14. “Though he fall, he shall not be utterly cast down; for the Lord upholds his hand”. See what it is “to delight in” Christ's “way.” Should it happen that he suffers some tribulation; some forfeiture of honour, some affliction, some loss, some contumely, or all those other accidents incident to mankind frequently in this life, he sets the Lord before him, what kind of trials He endured! And, “though he fall he shall not be utterly cast down, for the Lord upholds his hand,” because He has suffered before him. For what should you fear, O man, whose steps are ordered so, that you should “delight in the way of the Lord”? What should you fear? Pain? Christ was scourged. Should thou fear contumelies?

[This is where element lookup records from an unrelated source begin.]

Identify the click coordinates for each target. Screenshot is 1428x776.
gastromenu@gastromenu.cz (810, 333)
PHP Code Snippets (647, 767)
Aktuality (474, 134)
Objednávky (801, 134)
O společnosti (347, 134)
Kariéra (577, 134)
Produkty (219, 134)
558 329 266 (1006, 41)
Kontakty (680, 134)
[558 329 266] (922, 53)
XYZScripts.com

He was reproached with, “You have a devil,” who was Himself casting out the devils. Haply you fear faction, and the conspiracy of the wicked. Conspiracy was made against Him. You can not make clear the purity of your conscience in some accusation, and sufferest wrong and violence, because false witnesses are listened to against you. False witness was borne against Him first, not only before His death, but also after His resurrection....

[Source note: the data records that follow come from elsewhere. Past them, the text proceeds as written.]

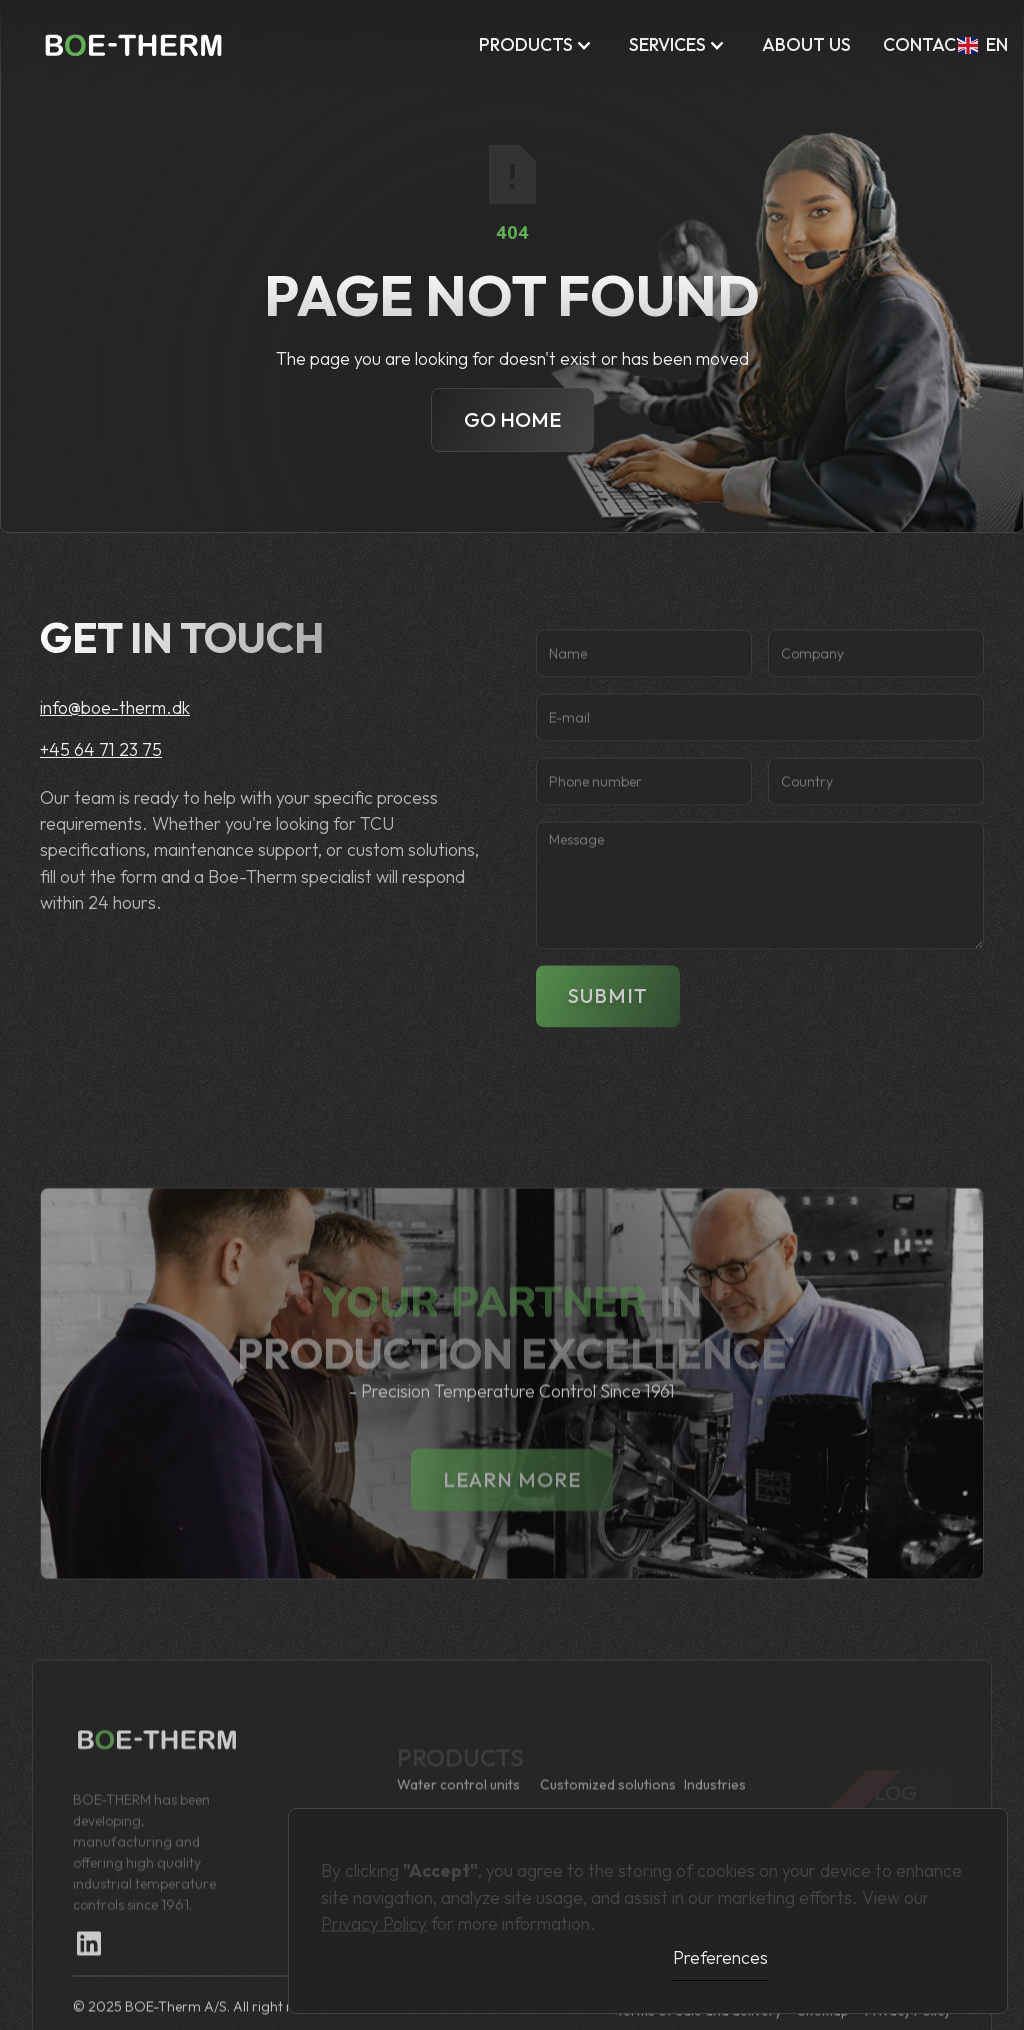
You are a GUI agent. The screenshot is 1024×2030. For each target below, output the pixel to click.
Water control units (458, 1804)
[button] (538, 45)
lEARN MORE (512, 1519)
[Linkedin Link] (89, 1964)
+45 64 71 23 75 (101, 749)
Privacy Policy (374, 1914)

On the Third Part of the Psalm.
1. “I have been young, and now am old; yet have I not seen the righteous forsaken, nor his seed begging bread”.
If it is spoken but in the person of one single individual, how long is the whole life of one man? And what is there wonderful in the circumstance, that a single man, fixed in some one part of the earth, should not, throughout the whole space of his life, being so short as man's life is, have ever seen “the righteous forsaken, nor his seed begging bread,” although he may have advanced from youth to age. It is not anything worthy of marvel; for it might have happened, that before his lifetime there should have been some “righteous man seeking bread;” it might have happened, that there had been some one in some other part of the earth not where he himself was. Hear too another thing, which makes an impression upon us. Any single one among you (look you) who has now grown old, may perhaps, when, looking back upon the past course of his life, he turns over in his thoughts the persons whom he has known, not find any instance of a righteous man begging bread, or of his seed begging bread, suggest itself to him; but nevertheless he turns to the inspired Scriptures, and finds that righteous Abraham was straitened, and suffered hunger in his own country, and left that land for another; he finds too that the son of the very same man, Isaac, removed to other countries in search of bread, for the same cause of hunger. And how will it be true to say, “I have never seen the righteous forsaken, nor his seed begging bread”? And if he finds this true in the duration of his own life, he finds it is otherwise in the inspired writings, which are more trustworthy than human life is.